Crisis point

With building costs going through the roof, is the contruction industry heading for a crisis? 
Crisis point
By Conrad Egbert
Sat 29 Mar 2008 04:00 AM

With the prices of essential building materials going through the roof, is the contruction industry heading for a crisis? Conrad Egbert takes a look.

Over the past month the price of cement and steel has shot up, causing serious inflation in the market.

April will see cement selling for more than US $109 (AED400) per tonne, while steel could fetch more than $1,000 per tonne, according to sources on the Dubai Gold and Commodities Exchange (DGCX).

It is only when an excessive rise in costs is expected that steel traders begin to keep some back.

Last month, a tonne of cement was being sold at $85 per tonne and steel at $980 per tonne.

Some contractors believe that speculation and hoarding by cement and steel producers is at the root of escalating costs.

According to Riad Kamal, chairman, Arabtec Holding, even though there is a genuine shortage of cement globally, the UAE produces 90% of its cement needs, so it has no reason to experience such inflationary pressures.

"Many of us feel that cement producers are taking advantage of the situation and are cutting supply so that the prices will go up," he said. "According to what I know, seven factories have shut production, apparently for maintenance.

They're also aware of the fact that importing cement requires special handling and storage facilities at ports that are unavailable to local contractors and will take time to develop."

Seconding Kamal's views, country head for contracting company Simplex Infrastructure, Ani Ray said he was faced with "fourteen out of 17 cement companies who said their plants were out of order".

Dubai decided a fortnight ago to scrap a 5% import duty on cement and steel, which industry players are keen to take advantage of.

"Now that cement can be imported duty-free, we're looking to import cement from foreign companies," added Kamal. "And it will have a good impact on the steel traders because it will shave that amount off their costs. But because most of the steel to Dubai is imported we have no choice but to play to the demands of international rates.

On the steel front, a trader on the Dubai Gold and Commodities Exchange (DGCX), Pankaj Gupta, regional manager of brokerage firm, SMC Comex, said that he didn't think that steel suppliers were completely out of stock.
If you know that your steel is going to be worth almost twice as much in a week, any businessman would hold on to it and sell it when the time is right.

"Prices of steel are expected to go up even further in April. At the moment, if you buy about 5,000 to 6,000 tonnes, you'd be able to get it for a price of around $1,000 per tonne after taking additional costs into account; if you buy less it's going to be higher," he added.

In March, rebar was selling for nothing less than $980 in a steel futures contract expiring in the first week of April on the DGCX. There were no sellers for the May contract at that price, insinuating a further increase in price.

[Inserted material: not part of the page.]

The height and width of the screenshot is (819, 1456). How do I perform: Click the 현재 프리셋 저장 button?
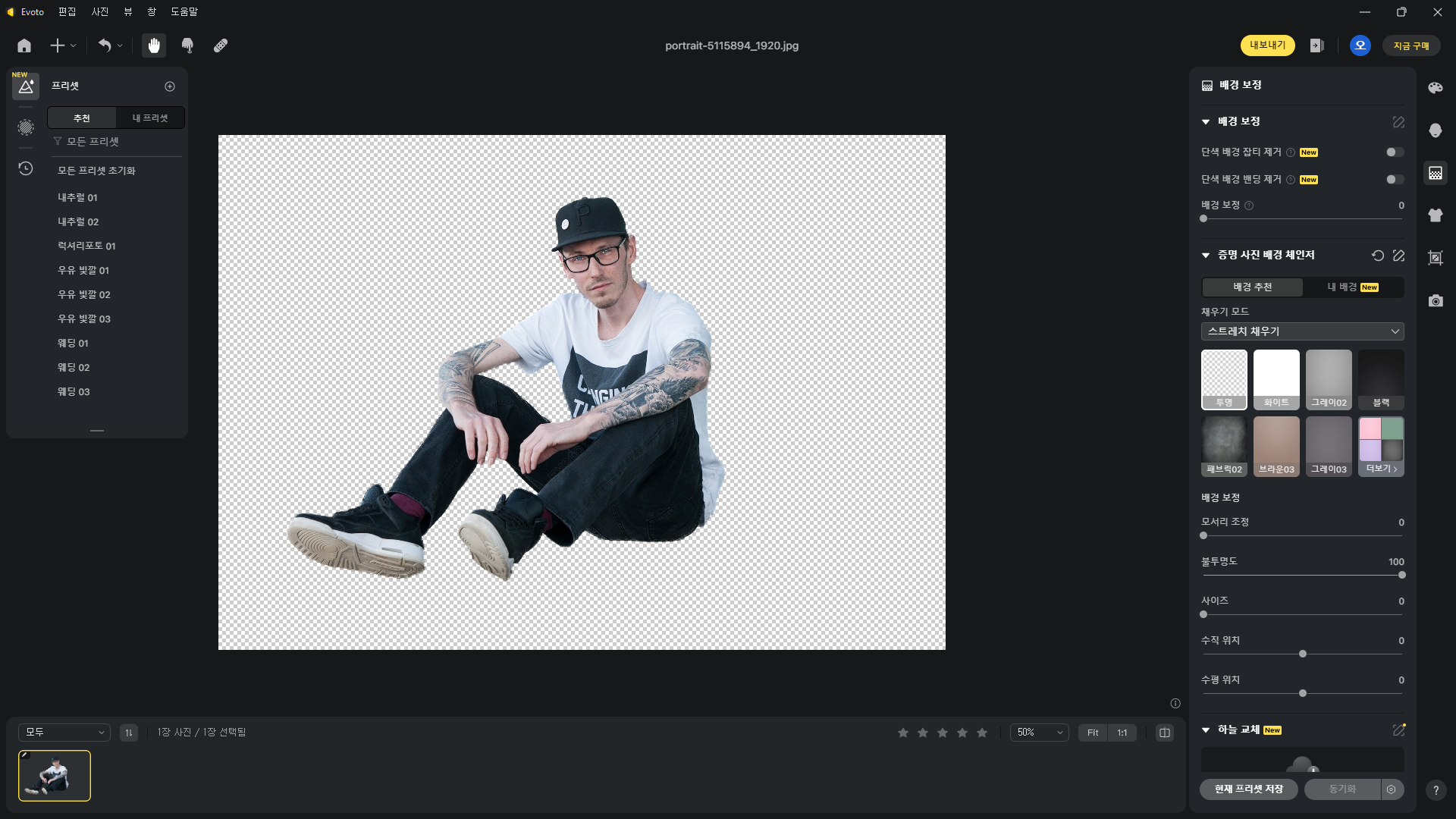coord(1248,789)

But producers have dismissed any ideas of hoarding and speculating. Chris Lobel, general manager for cement supplying company, Ready Mix Concrete said that the rise in cost of cement was due to a rise in the cost of clinker.

"A tonne of clinker is being sold above the current cement cap so obviously no producer wants to run at a loss. If you take into account the added costs of grinding and manufacturing, the cost will obviously go up.

Steel traders on the other hand are blaming the price hikes on the Turkish market, saying most of the steel used in the UAE comes from Turkey so a rise in cost there would directly affect steel costs in the UAE.

DK Mehta of Emirates Rebar Company said: "The main reasons for the rise in costs is due to the price of scrap going up and the cost of alloys which are used in manufacturing it. And more importantly, the Turkish mills are taking advantage of the situation.

Also, China has imposed duty on the export of rebar and raised the duty on billets, making it unfeasible to import from there, and the Turkish mills are very aware of this.

Also, no one likes holding back steel. It's only when an excessive rise in costs is expected that steel traders begin to keep some back, but that is natural business.

Mehta added that if something wasn't done about this soon, the situation could spell disaster for many contractors.

According to consultancy firm, EC Harris, construction costs in the UAE could jump by a fifth in 2009 due to higher material and labour costs.